Wilson’s initial work is now bolstered by a network of overseas distributors and agents, who sell Numill’s services either as part of their own portfolio or directly on a commission basis. “It makes a huge difference if clients can talk to a countryman who understands their needs,” she believes. “It’s a massive, massive benefit. They either already know them, or can more easily build a rapport before they get in the door.”

Modern communications meant that the work of these external agents could integrate seamlessly with the rest of the team’s approach. They can, for example, send images pertaining to the work direct from the client’s premises. “We can quote them while they’re still there, delivering the information there and then right back to that customer,” she said.

Maintaining the momentum

Wilson is in no doubt as to the success of Numill’s marketing drive, which has delivered new customers both in its existing sectors and some new areas too. “We’re looking at a £250,000 uplift on our turnover in the next 18 months, to take us back to about where we were before the contraction. And we’re now looking to employ more people – one person imminently, and maybe two more within 12-to-18 months.”

When Wilson arrived at Numill in 2000, exports accounted for 18 per cent of the company’s turnover. That’s now up to around 40 per cent on average, getting close to 50 per cent in some months. “We got a fabulous reception in Poland, while our Finnish market rep has consistently brought us new customers every month.”

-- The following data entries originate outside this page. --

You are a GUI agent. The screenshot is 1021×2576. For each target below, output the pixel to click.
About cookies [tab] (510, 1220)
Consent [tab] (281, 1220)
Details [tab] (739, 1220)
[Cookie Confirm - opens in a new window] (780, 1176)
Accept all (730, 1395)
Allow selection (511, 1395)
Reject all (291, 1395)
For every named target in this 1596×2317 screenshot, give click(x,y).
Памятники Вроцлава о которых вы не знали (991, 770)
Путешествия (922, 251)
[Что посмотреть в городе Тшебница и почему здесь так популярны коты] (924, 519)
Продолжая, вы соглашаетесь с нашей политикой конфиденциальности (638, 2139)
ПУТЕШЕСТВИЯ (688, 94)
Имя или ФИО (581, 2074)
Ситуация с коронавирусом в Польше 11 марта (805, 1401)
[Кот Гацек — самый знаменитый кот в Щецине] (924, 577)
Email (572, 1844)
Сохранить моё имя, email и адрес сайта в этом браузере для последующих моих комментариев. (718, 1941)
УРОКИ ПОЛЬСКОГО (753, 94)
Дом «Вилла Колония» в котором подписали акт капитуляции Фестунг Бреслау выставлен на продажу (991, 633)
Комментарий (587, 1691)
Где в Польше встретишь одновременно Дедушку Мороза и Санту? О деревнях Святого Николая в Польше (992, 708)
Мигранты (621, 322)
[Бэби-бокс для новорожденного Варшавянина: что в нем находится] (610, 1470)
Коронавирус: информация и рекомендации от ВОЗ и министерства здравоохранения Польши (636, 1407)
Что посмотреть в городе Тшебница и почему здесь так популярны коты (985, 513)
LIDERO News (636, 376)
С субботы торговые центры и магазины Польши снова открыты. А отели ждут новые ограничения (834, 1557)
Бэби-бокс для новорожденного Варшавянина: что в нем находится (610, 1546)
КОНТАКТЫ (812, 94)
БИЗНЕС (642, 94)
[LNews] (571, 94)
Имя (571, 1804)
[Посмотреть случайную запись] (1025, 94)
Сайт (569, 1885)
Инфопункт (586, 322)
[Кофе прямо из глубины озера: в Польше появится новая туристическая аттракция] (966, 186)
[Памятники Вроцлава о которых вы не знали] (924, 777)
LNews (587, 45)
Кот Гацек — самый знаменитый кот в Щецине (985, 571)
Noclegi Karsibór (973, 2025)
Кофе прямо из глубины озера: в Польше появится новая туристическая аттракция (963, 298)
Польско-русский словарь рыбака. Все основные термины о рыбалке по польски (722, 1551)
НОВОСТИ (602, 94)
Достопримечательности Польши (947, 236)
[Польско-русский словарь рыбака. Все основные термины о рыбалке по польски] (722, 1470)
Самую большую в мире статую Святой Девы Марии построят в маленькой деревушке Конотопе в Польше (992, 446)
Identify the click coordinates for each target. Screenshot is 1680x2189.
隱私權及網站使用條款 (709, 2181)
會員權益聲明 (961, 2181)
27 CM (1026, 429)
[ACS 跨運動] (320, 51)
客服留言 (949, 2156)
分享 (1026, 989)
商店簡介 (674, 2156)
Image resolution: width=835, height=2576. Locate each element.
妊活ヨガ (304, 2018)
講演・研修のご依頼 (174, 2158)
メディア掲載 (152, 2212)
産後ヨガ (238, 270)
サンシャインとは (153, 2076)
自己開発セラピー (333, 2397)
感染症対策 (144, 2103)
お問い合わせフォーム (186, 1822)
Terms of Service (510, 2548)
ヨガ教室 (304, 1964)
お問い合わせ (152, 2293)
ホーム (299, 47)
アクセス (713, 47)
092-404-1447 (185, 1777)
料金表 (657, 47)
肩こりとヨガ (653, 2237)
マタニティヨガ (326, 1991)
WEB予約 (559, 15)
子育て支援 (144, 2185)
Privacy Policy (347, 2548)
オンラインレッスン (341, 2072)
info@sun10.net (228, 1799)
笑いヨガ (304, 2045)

“You must constantly look at where new business is coming from, whether that’s Twitter, LinkedIn or our mail-out, as well as monitoring any high-value regular customers that are dropping off the radar. We’re doing that now – going through our records and spotting who we haven’t heard from in the last six months, to work out why. The reasons are not always sinister. Like the oil and gas sector contracting – that’s not us, it’s the drop in the level of work our clients are getting.”

One key lesson Numill learned is that, while market forces are clearly beyond your control, there’s still plenty you can achieve by being proactive with sharing the story – even if you can’t afford to throw money at an agency.

“Our form of engineering isn’t sexy,” Wilson admitted. “It’s not like selling a Ferrari, which will shift itself. We need to be out there, be noticeable, and be available for people to find us. Instead of sitting there waiting for the work to come to us, we had to put the effort in, and let people know how proud we are of what we do.”